**TASK:**
Read the data below line by line and copy each one with "computer" in it.

<<<<

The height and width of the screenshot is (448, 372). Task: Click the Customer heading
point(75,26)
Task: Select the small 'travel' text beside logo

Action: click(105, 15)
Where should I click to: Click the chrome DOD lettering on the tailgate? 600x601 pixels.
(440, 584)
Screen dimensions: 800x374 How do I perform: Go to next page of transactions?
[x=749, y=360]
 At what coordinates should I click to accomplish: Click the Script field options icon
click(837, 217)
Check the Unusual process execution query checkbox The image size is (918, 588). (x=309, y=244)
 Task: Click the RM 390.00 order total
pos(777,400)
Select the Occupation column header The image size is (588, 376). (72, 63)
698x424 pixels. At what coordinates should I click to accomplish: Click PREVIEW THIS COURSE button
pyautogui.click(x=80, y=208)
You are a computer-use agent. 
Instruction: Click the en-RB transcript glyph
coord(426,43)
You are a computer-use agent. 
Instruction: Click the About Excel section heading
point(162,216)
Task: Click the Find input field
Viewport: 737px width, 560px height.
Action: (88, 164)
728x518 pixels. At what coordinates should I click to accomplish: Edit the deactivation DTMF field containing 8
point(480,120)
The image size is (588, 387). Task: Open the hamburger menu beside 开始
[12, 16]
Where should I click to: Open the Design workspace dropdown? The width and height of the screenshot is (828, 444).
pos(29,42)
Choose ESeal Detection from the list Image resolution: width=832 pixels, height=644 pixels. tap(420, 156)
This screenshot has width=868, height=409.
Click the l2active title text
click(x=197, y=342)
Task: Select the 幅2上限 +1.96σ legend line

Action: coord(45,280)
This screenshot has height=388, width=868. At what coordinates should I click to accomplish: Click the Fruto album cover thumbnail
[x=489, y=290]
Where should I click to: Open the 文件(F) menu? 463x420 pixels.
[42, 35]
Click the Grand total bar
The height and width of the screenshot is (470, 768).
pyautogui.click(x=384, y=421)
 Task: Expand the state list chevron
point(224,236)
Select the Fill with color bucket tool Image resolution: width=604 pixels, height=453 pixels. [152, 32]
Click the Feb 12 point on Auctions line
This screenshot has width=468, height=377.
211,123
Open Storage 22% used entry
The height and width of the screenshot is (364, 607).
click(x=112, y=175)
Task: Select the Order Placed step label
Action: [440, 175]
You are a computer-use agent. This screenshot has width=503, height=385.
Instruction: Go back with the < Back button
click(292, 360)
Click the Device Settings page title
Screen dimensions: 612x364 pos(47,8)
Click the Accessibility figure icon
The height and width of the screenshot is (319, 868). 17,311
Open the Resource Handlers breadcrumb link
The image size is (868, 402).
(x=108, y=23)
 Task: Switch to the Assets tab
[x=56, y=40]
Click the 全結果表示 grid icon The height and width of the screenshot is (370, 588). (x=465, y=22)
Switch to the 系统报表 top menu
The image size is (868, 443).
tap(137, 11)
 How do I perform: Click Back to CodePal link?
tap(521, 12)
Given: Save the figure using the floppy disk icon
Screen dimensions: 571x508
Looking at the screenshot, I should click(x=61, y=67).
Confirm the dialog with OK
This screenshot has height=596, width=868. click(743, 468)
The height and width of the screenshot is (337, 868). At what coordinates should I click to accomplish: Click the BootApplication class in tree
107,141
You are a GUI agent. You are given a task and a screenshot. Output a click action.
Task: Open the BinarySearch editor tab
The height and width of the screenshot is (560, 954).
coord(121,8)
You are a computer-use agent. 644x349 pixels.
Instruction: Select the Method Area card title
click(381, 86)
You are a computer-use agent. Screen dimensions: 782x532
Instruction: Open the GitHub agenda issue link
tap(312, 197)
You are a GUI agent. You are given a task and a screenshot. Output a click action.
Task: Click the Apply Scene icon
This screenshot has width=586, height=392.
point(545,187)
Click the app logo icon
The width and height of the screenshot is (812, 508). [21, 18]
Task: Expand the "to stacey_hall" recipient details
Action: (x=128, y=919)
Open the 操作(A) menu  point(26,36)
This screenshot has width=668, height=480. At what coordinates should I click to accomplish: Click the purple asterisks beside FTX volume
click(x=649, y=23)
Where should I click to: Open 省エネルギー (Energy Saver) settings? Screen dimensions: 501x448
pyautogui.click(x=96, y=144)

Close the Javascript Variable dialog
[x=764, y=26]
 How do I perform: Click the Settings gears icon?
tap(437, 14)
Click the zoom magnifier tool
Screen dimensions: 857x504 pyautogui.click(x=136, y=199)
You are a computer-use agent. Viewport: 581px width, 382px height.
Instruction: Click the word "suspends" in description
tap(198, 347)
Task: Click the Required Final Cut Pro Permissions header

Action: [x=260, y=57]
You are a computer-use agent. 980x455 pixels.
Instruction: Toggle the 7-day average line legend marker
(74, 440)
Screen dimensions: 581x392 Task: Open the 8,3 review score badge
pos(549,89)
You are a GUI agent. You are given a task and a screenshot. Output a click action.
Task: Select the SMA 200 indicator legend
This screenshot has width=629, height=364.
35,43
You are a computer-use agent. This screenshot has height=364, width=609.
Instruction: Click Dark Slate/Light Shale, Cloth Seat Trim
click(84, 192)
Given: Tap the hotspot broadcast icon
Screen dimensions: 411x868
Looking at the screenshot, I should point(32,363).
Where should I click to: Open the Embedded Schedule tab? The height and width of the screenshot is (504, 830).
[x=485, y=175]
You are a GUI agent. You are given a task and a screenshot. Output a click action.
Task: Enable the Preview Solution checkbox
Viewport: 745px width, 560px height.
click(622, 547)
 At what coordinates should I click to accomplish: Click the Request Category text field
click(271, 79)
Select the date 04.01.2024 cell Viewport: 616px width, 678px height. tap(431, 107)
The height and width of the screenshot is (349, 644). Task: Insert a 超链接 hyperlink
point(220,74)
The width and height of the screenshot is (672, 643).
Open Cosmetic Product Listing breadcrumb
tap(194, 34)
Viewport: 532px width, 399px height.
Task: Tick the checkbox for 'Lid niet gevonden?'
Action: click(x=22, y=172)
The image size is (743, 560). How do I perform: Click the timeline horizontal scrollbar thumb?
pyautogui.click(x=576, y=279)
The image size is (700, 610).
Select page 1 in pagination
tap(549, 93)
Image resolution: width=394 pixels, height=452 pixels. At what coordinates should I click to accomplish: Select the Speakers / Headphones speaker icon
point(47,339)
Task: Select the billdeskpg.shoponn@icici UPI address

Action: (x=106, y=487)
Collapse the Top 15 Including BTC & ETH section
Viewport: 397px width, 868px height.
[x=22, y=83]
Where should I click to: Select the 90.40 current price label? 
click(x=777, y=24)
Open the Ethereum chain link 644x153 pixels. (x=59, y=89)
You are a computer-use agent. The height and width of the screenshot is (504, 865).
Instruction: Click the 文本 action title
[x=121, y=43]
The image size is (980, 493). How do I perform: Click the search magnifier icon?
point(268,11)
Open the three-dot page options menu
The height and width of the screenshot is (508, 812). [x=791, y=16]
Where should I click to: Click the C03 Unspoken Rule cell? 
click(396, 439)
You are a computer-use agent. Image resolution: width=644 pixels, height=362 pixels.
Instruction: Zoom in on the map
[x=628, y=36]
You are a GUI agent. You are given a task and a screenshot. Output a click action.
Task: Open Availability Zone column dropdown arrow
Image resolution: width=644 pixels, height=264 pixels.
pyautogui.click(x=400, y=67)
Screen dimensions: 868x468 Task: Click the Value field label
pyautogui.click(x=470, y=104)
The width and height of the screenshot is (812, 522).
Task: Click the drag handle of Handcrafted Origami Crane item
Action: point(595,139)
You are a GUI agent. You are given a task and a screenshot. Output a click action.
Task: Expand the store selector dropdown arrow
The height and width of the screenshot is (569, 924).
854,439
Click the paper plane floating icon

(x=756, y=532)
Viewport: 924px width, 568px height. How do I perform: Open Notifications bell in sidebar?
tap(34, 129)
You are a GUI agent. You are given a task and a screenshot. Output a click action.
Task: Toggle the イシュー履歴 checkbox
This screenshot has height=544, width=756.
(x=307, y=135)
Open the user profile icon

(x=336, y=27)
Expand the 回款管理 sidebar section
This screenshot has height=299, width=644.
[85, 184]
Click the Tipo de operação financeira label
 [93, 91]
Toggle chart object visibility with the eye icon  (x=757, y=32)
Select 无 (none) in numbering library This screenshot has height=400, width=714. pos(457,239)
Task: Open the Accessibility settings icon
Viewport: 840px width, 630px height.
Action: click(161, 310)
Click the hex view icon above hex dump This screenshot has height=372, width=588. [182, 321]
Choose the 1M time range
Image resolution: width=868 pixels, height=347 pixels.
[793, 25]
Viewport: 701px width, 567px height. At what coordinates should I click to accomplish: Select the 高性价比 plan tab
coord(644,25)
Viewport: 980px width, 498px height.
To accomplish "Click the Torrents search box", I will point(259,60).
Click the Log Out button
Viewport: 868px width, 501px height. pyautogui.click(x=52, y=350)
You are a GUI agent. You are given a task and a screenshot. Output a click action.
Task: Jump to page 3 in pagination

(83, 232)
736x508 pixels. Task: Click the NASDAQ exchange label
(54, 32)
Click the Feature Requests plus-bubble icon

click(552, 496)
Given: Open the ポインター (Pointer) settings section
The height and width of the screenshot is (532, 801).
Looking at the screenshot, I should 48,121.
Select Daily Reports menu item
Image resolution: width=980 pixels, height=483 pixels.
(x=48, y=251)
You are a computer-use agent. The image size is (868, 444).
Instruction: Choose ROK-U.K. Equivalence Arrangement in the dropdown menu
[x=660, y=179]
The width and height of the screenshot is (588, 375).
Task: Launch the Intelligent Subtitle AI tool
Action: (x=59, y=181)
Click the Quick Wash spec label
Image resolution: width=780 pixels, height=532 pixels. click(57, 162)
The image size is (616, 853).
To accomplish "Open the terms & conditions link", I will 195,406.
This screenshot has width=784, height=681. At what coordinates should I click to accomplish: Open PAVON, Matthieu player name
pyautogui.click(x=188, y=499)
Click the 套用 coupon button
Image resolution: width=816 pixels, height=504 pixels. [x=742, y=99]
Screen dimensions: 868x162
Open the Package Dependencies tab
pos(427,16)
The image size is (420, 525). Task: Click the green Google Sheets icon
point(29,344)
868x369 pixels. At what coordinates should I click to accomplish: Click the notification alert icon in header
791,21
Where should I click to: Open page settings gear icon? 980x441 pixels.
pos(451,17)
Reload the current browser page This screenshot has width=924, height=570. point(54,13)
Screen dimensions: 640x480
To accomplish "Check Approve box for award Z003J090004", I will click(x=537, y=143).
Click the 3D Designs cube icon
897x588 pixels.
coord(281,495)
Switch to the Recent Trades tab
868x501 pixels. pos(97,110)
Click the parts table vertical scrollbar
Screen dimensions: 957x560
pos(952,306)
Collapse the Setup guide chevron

>>>>

**EXERCISE RESPONSE:**
You are a computer-use agent. 
You are a computer-use agent. 
You are a computer-use agent. This screenshot has width=503, height=385.
You are a computer-use agent. 644x349 pixels.
You are a computer-use agent. Screen dimensions: 782x532
You are a computer-use agent. Viewport: 581px width, 382px height.
You are a computer-use agent. 980x455 pixels.
You are a computer-use agent. This screenshot has height=364, width=609.
You are a computer-use agent. The height and width of the screenshot is (504, 865).
You are a computer-use agent. Image resolution: width=644 pixels, height=362 pixels.
You are a computer-use agent. The image size is (868, 444).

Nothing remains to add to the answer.